▸ **ELENCO CONSEGNE**:
**1)** Elenca tutti i luoghi di Londra nominati nella presentazione del romanzo.
**2)** Trascrivi dalla presentazione del romanzo il passo che comincia con "Il week end" e prosegue fino a "fin troppo bene.".

Daniel Silva - RITRATTO DI UNA SPIA

Il week end di piacere a Londra di Gabriel Allon e di Chiara, la sua incantevole moglie di origini veneziane, è appena cominciato. Dopo una visita presso una galleria d’arte in St. James, dove si recano per autenticare un quadro di Tiziano recentemente venuto alla luce, i due decidono di pranzare in un quieto ristorante italiano dello Strand, non lontano da Westminster. Sono due diverse esplosioni dinamitarde, a Parigi e ad Amburgo, a fare improvvisamente calare il sipario sulla loro incantevole giornata autunnale: poco dopo, infatti, lungo Wellington Street, agli occhi esperti di Gabriel non sfuggono i gesti di un individuo che sembra intenzionato a portare a termine un terzo attentato. L’uomo sembra avere il tipico atteggiamento degli attentatori kamikaze, quelle caratteristiche che Gabriel, uno dei massimi esperti mondiali di strategie antiterrorismo, conosce fin troppo bene.
La Beretta ben nascosta, Gabriel decide così di seguire l’individuo sospetto tra la folla che popola il mercato di Covent Garden; ma prima ancora di poter estrarre la pistola viene atterrato da due poliziotti londinesi in borghese. Un istante dopo accade il peggio – corpi e sangue ovunque. Perseguitato dal fantasma del proprio fallimento, Gabriel si trincera nel suo cottage sulla costa della Cornovaglia, nell’illusione che il suo ruolo all’interno della vicenda sia ormai terminato. Ma quando una convocazione della CIA lo raggiunge si ritrova precipitato all’interno di un’operazione contro una tremenda organizzazione criminale, capeggiata da uno yemenita di origini americane: un religioso a cui Allah ha donato “una lingua seducente”. La posta in gioco non può essere più alta.

▸ **ELENCO DATI**:
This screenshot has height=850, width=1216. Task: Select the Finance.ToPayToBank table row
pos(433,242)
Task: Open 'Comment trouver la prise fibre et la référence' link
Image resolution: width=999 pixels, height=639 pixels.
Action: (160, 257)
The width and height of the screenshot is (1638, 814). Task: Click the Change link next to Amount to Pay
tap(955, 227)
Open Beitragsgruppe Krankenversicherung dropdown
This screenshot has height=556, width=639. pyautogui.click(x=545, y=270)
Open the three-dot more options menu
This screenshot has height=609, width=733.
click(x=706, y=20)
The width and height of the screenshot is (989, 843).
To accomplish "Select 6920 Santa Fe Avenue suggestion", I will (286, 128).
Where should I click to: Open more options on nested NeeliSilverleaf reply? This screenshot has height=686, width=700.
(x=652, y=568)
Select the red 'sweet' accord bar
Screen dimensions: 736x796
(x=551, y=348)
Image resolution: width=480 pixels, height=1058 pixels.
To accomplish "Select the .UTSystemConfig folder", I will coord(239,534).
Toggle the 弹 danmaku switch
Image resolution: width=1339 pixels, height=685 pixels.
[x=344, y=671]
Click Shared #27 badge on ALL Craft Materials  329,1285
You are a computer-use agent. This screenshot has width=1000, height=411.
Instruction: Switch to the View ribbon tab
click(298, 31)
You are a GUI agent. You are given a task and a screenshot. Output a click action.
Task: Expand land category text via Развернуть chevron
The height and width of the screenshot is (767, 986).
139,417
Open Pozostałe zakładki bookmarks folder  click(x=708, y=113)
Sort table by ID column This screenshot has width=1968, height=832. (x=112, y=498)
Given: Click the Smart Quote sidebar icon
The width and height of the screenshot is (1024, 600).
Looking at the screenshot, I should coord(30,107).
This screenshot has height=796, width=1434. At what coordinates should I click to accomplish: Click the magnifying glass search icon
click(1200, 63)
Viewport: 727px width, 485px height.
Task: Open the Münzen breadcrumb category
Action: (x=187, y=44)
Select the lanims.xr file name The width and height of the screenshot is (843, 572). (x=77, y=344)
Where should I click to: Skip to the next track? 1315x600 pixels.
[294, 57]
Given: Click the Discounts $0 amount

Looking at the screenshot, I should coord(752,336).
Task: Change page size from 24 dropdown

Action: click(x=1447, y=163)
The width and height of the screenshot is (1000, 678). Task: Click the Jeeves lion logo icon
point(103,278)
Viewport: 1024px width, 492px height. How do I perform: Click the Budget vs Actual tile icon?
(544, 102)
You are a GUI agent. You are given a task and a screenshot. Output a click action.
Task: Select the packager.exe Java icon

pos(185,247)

▸ **RISPOSTE ALLE CONSEGNE**:
**1)** St. James, lo Strand, Westminster, Wellington Street, Covent Garden

**2)**
Il week end di piacere a Londra di Gabriel Allon e di Chiara, la sua incantevole moglie di origini veneziane, è appena cominciato. Dopo una visita presso una galleria d’arte in St. James, dove si recano per autenticare un quadro di Tiziano recentemente venuto alla luce, i due decidono di pranzare in un quieto ristorante italiano dello Strand, non lontano da Westminster. Sono due diverse esplosioni dinamitarde, a Parigi e ad Amburgo, a fare improvvisamente calare il sipario sulla loro incantevole giornata autunnale: poco dopo, infatti, lungo Wellington Street, agli occhi esperti di Gabriel non sfuggono i gesti di un individuo che sembra intenzionato a portare a termine un terzo attentato. L’uomo sembra avere il tipico atteggiamento degli attentatori kamikaze, quelle caratteristiche che Gabriel, uno dei massimi esperti mondiali di strategie antiterrorismo, conosce fin troppo bene.